Das multimedial sich verfransende, auf aktuelle Tendenzen der Gegenwart zielende Musiktheater provoziert auch Gegenentwürfe: Arbeiten, die ganz und gar wieder „Oper“ sein wollen. Mit allerhand neuen Schönheiten, die nur zu oft von früheren zehren, singen sie von historischen Schrecken. Die von der Belgischen Nationaloper in Brüssel zur Uraufführung promovierte großformatige Oper „Thyeste“ ist vom ewig aktuellen Thema der Gewalt bestimmt. Die mythologische Thematik von Senecas „Thyeste“, die der Dramatiker Hugo Claus für ihn in die Form eines konventionellen Librettos brachte, würde nach Auffassung des Komponisten Jan van Vliimen (1935–2004) „banalisiert und geschwächt, wenn man sie in einen angeblich aktuellen Kontext versetzt“.
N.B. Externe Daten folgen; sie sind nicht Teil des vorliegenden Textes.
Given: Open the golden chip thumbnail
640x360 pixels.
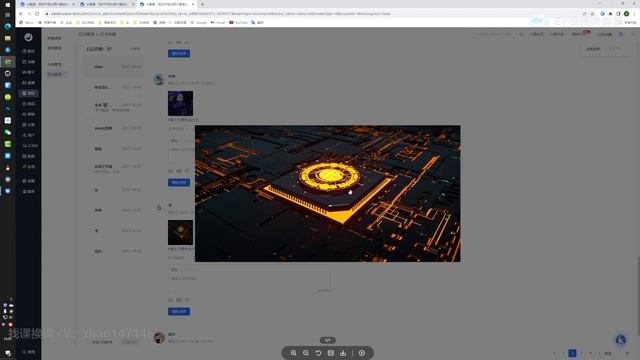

So tauchte das von Gerardjan Rijnders ohne jede Brechung in edler Einfalt und stiller Größe inszenierte Werk noch einmal tief ein in die Familiengeschichte der Tantaliden: König Atreus lockt den Bruder Thyestes, der ihm einst die Frau ausspannte, aus dem Exil zurück und setzt diesem Fleisch und Blut der eigenen Söhne als Abendmahl vor. Wie dem in klassisch griechischer Weise resümierenden Chor ordnete van Vlijmen auch der Titelrolle des Remigranten eine auf modalen Wendungen beruhende Lineatur zu, während er die Partie des aggressiven Atreus stark chromatisch gestaltete. Freilich nähern sich die Singweisen der beiden Protagonisten zunehmend und sinnstiftend an: denn beide sind zugleich Täter und Opfer.

Das Publikum in der belgischen Hauptstadt nahm „Thyeste“ respektvoll auf und mag froh gewesen sein, dass sowohl das Werk als auch seine Inszenierung alle Anspielungen auf Menschenopfer und Kindermorde der jüngsten Vergangenheit vermied. Im Kontext des neuen Musiktheaters, das sich im Nordwesten Europas zu Saisonbeginn nach vorn tastete, wirkte die Brüsseler „Thyeste“ wie eine selbstgenügsame alte Tante, die von Postmoderne und Medienterror nichts wissen möchte.